[CHALLENGE]: Copy out word for word the entries starting at the line that contains "You are a computer-use" and ending at the last line of the entries.

[PROVIDED RECORDS]:
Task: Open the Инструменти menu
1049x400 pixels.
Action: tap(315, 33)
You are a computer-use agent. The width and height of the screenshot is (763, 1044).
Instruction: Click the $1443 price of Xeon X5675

[RESPONSE TO THE EXERCISE]:
You are a computer-use agent. The width and height of the screenshot is (763, 1044).
Instruction: Click the $1443 price of Xeon X5675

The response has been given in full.